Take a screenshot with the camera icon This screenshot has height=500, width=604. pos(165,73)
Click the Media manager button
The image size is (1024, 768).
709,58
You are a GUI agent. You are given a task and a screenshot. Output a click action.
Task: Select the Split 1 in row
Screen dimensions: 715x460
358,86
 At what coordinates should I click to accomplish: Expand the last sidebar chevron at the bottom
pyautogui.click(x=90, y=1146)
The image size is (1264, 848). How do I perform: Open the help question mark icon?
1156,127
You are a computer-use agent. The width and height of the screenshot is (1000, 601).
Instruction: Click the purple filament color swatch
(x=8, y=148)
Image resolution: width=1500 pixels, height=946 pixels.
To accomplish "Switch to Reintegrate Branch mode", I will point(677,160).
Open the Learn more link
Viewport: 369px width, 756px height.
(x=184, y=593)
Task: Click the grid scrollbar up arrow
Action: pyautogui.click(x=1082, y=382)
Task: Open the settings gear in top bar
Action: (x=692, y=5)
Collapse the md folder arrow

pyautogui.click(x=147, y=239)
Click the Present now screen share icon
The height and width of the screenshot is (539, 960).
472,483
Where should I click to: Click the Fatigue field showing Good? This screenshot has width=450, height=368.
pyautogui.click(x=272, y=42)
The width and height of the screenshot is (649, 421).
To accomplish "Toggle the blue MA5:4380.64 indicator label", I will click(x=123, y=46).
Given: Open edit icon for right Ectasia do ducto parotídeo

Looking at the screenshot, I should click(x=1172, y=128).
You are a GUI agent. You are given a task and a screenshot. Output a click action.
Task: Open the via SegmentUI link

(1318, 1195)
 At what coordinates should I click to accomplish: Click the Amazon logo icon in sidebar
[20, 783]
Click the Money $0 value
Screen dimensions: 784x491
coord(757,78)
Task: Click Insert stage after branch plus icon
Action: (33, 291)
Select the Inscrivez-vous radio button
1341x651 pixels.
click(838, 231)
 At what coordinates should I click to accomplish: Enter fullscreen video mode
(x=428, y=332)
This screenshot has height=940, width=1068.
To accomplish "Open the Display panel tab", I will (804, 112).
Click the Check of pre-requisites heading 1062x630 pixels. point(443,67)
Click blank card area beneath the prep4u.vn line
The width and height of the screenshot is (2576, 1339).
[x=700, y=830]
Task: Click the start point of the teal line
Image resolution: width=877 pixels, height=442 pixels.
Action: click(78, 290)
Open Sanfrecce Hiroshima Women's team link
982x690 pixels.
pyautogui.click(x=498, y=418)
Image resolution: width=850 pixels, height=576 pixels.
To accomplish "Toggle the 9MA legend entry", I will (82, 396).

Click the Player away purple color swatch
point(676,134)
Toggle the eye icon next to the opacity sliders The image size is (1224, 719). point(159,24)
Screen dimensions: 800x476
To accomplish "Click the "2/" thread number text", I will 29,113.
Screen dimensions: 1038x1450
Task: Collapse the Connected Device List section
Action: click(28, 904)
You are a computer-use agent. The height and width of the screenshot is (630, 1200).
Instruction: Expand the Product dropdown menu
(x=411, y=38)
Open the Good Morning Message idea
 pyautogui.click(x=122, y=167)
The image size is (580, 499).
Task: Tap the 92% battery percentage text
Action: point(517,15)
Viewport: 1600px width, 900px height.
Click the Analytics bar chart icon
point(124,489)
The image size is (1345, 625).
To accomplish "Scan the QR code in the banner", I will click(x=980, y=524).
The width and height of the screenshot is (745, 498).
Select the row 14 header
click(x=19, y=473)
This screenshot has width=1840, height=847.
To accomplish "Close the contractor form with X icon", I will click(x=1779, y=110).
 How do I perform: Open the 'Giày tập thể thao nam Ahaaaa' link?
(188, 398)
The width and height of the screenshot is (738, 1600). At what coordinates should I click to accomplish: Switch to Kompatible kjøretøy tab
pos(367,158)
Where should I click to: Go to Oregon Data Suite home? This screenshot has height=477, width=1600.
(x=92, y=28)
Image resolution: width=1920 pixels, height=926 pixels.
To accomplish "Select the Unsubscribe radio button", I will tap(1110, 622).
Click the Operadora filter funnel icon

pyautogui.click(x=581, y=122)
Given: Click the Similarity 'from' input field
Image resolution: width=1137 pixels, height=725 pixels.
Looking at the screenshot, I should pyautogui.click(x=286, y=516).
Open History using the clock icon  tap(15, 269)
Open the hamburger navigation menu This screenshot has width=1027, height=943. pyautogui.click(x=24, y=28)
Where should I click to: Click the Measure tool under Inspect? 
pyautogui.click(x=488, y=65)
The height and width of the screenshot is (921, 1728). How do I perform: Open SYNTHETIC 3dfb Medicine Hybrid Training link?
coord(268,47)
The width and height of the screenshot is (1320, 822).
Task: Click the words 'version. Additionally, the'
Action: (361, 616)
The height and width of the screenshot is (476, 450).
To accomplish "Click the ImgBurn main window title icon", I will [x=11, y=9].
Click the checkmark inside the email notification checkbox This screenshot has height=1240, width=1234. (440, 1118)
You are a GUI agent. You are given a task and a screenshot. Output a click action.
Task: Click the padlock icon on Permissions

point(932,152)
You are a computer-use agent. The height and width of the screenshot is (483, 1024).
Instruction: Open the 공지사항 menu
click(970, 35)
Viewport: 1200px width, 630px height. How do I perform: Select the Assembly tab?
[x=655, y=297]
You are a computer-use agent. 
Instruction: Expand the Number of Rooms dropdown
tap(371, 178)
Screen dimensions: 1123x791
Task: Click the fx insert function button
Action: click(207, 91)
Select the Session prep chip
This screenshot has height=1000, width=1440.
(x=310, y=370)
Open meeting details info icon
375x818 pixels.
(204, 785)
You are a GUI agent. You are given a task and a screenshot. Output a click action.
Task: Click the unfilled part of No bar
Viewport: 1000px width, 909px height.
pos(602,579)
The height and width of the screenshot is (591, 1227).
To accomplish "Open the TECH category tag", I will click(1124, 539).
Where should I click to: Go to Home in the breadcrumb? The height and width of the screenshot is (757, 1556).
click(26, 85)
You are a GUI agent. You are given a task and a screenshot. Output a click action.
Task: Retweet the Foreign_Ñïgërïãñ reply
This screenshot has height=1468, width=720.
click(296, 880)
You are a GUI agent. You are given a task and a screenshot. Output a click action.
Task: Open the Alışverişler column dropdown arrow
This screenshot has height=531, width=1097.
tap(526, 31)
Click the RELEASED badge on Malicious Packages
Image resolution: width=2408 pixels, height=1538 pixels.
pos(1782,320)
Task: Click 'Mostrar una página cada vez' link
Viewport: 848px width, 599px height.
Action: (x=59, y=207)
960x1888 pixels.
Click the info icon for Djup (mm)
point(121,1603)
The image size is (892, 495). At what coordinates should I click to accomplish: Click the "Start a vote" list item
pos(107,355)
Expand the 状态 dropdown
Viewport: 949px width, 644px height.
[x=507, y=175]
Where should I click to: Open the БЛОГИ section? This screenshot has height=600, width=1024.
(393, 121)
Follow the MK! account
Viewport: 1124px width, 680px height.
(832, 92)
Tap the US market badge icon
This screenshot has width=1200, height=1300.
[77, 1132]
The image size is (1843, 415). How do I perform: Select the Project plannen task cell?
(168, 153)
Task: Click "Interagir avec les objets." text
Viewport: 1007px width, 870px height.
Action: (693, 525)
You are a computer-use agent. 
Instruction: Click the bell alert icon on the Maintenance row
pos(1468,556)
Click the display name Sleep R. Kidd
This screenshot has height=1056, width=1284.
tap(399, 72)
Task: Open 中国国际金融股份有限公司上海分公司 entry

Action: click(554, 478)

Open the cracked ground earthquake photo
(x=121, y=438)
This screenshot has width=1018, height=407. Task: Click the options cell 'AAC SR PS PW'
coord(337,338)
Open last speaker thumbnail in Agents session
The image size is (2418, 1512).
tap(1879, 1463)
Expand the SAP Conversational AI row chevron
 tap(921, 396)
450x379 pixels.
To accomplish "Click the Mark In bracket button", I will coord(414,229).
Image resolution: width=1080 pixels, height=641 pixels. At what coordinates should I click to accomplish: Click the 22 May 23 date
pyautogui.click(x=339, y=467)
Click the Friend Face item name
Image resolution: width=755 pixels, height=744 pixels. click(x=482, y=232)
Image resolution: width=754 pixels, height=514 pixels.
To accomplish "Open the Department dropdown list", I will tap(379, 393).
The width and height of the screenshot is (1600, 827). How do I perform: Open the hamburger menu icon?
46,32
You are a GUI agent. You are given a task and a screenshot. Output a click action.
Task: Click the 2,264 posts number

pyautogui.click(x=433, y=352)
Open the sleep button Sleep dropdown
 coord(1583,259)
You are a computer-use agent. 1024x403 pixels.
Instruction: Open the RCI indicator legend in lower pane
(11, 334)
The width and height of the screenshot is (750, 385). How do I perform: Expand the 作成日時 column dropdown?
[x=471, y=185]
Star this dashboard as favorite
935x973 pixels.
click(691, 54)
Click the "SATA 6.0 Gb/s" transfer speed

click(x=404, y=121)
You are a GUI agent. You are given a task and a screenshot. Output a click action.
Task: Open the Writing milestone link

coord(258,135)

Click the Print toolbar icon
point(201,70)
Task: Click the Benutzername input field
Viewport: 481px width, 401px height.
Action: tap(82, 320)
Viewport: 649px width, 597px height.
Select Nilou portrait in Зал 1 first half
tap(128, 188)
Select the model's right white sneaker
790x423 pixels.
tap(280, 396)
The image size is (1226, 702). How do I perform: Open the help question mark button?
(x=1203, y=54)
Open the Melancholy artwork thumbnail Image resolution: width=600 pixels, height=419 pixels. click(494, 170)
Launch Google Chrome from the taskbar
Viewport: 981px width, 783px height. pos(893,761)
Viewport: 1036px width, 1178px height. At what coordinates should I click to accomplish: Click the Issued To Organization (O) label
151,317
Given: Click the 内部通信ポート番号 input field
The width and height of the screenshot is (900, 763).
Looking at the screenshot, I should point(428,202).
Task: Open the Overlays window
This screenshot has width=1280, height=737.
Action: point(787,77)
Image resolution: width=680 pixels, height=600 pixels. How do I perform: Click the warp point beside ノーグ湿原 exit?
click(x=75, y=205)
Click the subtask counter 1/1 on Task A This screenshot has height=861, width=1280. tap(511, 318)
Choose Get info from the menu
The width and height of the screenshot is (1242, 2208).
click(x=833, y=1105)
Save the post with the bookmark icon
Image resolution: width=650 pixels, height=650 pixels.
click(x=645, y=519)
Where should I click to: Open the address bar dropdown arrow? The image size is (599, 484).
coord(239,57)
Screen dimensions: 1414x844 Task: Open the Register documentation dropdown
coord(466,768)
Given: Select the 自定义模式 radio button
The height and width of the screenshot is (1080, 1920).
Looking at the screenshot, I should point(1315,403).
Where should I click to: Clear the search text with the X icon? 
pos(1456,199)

======

§ **To do**:
Check each line of the listing above for the string "window" and return those that contain it.

§ **Task response**:
To accomplish "Click the ImgBurn main window title icon", I will [x=11, y=9].
Task: Open the Overlays window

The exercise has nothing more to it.